We have been using (and loving) a digital Safety 1st monitor for our son since he was a baby (he's 3.5 yrs now). We still want to use a monitor in his room at night. But, now we also have a 4 month old and she's hopefully getting to the point where we can lay her down on her own while we're elsewhere in the house. So, we need a monitor for her, too. We only want audio, no video. I tried searching for monitor sets that include transmitters for 2 rooms, but my search seems to suggest that these no longer exist...? If we simply buy another digital monitor set, how do we make sure there won't be interference with the existing monitor? I've seen some that claim to "search for an open channel" or somthing like that. Is that what I want?


----------



## Maedze (Dec 16, 2008)

Is there a particular reason you need a monitor for your 3 year old? I never used them past 18 months or so because at that point if they need you they come get you!


----------



## not_telling (Mar 31, 2008)

Quote:


> Originally Posted by *Maedze*
> 
> Is there a particular reason you need a monitor for your 3 year old? I never used them past 18 months or so because at that point if they need you they come get you!


I actually wasn't sure we'd still need it at this point...we've stopped using it at naptime.

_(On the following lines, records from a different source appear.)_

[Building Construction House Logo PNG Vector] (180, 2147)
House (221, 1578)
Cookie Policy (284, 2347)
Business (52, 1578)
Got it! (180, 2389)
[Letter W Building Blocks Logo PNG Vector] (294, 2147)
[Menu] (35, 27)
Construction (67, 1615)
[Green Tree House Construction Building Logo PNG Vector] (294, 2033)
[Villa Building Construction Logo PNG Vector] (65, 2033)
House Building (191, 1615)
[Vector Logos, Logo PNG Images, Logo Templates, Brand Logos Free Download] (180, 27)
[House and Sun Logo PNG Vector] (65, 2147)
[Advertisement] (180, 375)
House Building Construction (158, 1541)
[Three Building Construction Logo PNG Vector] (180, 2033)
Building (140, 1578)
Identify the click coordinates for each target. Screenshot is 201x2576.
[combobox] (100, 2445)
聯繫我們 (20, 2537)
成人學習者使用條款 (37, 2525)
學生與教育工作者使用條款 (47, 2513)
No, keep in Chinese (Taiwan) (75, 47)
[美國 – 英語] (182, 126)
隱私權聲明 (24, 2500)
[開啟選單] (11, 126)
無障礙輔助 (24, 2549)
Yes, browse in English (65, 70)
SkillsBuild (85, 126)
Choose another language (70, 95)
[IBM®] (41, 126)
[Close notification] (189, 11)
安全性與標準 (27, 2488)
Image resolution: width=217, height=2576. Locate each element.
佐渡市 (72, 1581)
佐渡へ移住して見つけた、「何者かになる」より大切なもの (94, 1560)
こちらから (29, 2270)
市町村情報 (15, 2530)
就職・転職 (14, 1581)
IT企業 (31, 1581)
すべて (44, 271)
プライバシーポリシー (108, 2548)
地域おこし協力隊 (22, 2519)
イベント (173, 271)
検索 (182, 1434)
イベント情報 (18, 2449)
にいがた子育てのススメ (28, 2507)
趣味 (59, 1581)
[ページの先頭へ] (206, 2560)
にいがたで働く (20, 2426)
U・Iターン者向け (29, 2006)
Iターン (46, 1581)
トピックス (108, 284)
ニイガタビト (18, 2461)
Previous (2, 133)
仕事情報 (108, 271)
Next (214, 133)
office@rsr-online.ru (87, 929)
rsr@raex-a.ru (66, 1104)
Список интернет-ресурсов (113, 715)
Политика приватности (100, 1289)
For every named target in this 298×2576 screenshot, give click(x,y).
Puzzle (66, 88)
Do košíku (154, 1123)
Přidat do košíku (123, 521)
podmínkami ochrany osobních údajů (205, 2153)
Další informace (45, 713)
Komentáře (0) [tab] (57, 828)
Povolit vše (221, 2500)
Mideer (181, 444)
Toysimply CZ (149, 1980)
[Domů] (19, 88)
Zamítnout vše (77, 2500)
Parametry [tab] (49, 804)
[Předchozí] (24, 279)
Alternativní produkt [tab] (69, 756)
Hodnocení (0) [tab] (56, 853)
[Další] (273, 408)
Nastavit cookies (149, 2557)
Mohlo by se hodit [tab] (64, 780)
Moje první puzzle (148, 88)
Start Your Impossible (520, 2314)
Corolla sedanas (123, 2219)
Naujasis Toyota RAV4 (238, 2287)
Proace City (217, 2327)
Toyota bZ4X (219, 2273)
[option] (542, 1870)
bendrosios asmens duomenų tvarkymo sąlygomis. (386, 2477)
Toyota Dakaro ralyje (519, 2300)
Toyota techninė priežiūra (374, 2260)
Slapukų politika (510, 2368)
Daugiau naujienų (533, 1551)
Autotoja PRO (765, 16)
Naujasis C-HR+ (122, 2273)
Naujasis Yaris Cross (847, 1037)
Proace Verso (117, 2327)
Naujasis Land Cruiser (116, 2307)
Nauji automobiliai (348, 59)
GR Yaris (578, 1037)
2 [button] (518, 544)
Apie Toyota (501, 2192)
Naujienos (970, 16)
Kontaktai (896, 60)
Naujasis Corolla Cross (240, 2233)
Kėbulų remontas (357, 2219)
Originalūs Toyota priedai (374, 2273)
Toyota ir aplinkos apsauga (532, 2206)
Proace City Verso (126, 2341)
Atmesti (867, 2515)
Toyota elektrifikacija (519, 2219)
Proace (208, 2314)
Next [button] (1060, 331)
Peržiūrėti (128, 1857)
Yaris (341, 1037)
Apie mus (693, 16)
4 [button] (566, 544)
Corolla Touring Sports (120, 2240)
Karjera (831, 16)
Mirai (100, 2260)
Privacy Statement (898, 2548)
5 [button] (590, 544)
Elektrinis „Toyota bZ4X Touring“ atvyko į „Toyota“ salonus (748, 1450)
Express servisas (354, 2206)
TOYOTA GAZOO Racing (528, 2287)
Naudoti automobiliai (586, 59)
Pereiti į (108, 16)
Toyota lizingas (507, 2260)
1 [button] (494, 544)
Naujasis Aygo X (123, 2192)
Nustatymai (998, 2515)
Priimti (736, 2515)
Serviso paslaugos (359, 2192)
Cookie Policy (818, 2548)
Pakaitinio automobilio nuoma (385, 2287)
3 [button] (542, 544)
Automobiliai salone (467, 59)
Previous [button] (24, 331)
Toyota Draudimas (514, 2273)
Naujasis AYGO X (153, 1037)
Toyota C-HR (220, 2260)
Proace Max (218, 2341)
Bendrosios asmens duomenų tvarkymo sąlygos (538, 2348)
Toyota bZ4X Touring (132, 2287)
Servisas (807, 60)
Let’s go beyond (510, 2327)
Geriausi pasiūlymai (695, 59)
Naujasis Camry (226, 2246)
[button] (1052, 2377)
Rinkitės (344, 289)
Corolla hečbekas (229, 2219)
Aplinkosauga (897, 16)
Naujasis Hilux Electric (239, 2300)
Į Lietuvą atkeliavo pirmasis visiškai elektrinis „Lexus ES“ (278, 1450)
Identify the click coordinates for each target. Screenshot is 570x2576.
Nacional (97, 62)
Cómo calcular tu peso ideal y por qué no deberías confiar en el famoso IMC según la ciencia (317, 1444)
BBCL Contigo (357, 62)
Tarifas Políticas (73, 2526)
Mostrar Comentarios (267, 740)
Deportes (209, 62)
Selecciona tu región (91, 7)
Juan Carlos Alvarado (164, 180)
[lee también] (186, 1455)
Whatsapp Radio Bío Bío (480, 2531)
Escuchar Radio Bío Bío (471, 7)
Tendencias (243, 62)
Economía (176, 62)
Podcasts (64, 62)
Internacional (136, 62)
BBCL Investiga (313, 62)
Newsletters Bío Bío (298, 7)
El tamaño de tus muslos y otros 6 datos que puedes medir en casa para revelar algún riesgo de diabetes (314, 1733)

BUT...the issue is nighttime. We sleep with white noise in our room, which is down the hall from DS's room. So if he was just calling for us, we'd have a hard time hearing him. We have an older home with old doors and old doorknobs, and the doorknob in his room can be a little tricky to operate. In general he does fine with it, but there was a night a couple months ago when he threw up in the middle of the night (it sounded like a little coughing in the monitor) and he tried to get out of his room, but his poor little hands were all barfy and slippery and he couldn't get a good enough grasp on the doorknob...so he started crying for daddy...and thankfully we could hear him because of the monitor.

I had been trying just moving the monitor from room to room, depending on whether I was trying to get DD to sleep on her own or not...but, frankly, it's a bit of a pain to keep moving the transmitter.

I know the most obvious answer may be to try to make the doorknob easier/more reliable (or replace it)...but, honestly, I don't know when that might happen. In the meantime, maybe we just need to get a second monitor and return it if it causes interference.


----------



## LaughingHyena (May 4, 2004)

It might be worth looking into cordless phones. Ours has a baby monitor mode where we can set up a handset as the trainsmitter, then dial it from our downstairs handset and listen in. If a call comes in the handset rings as normal and exits the baby monitor mode when you answer, you have to remember to redial the transmitting handset when you are done.

I know we can page a couple of handsets at once so I wonder if you would be able to dial into several handsets on the baby monitor mode.


----------